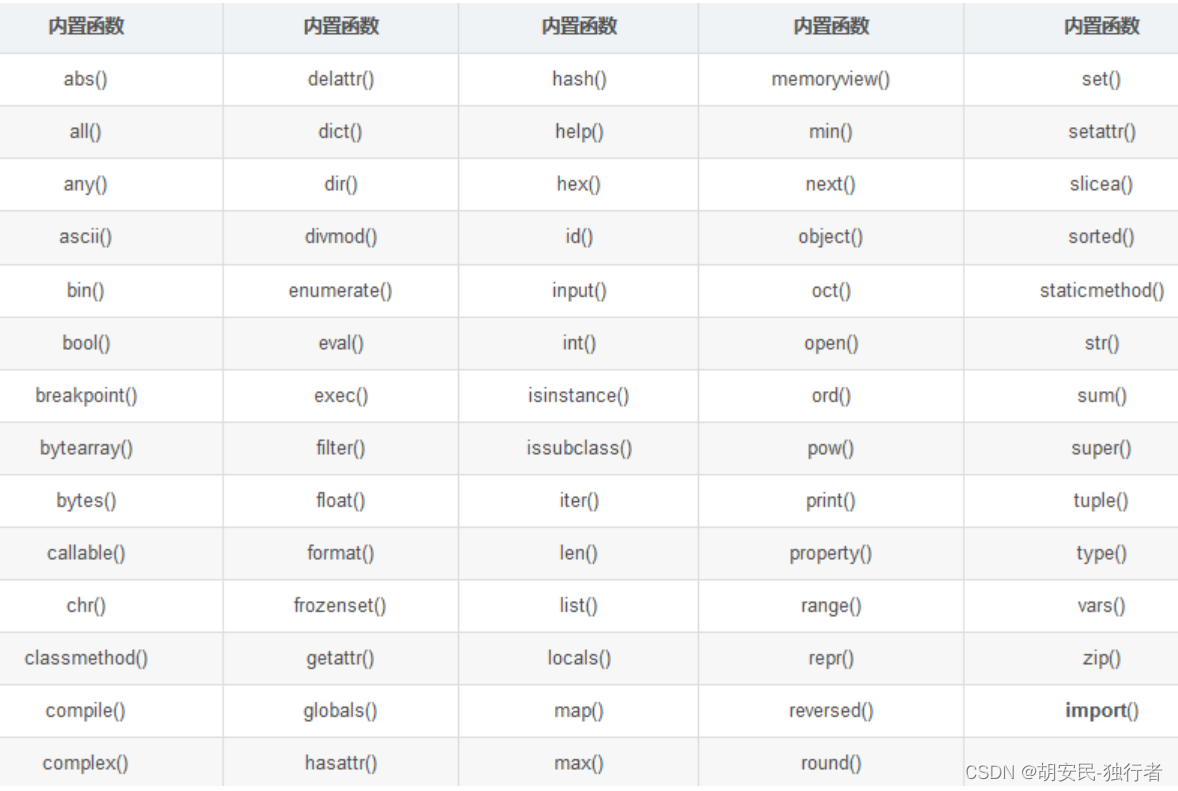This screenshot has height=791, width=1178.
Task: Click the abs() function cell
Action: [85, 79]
...
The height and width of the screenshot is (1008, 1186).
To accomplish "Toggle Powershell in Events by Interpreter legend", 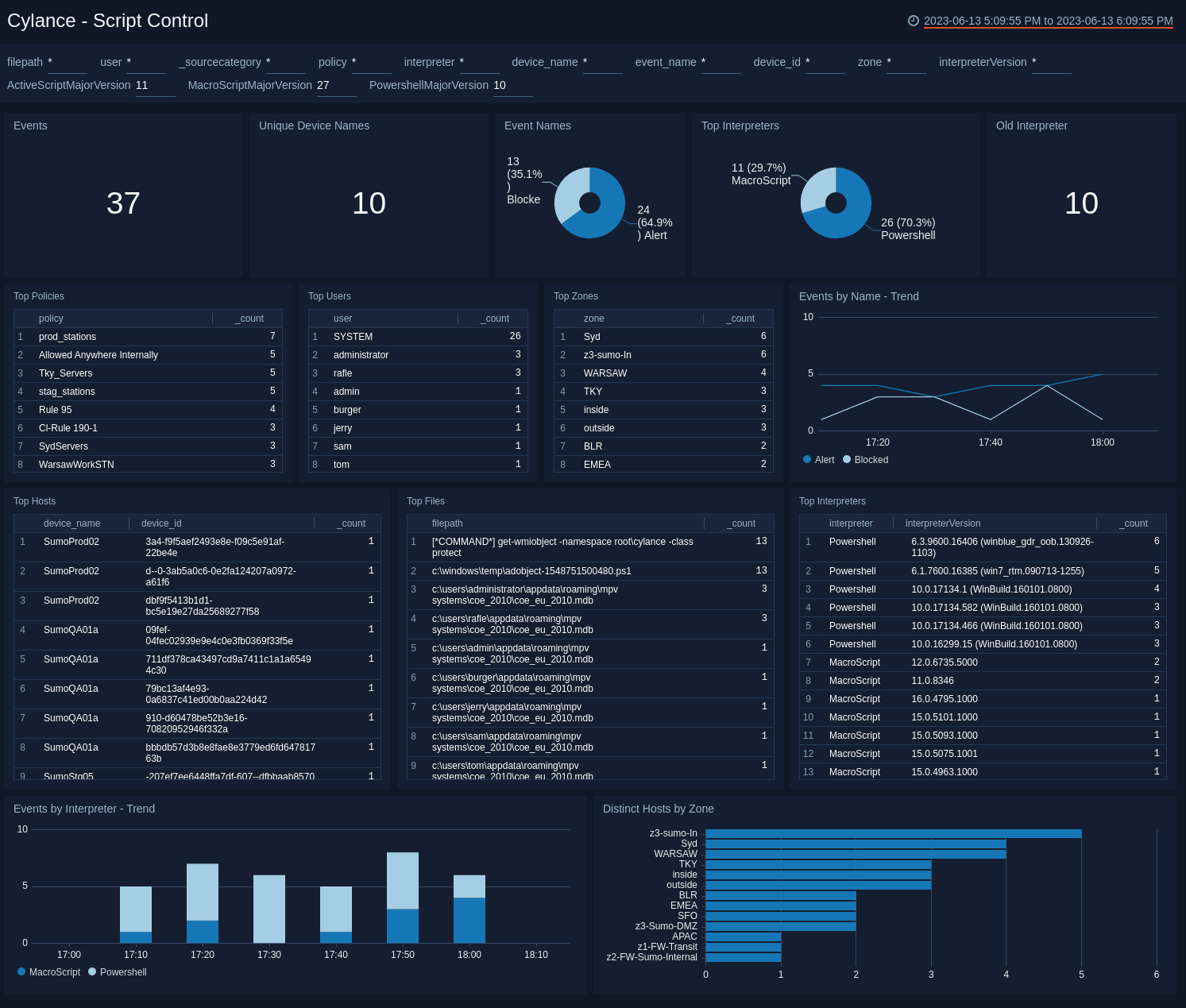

> _Task statement_:
The output is the stretch above from the line with "The height and" through the line with "Powershell in Events", copied word for word with both ends kept and every picture dropped.

> _Response for this exercise_:
The height and width of the screenshot is (1008, 1186).
To accomplish "Toggle Powershell in Events by Interpreter legend", 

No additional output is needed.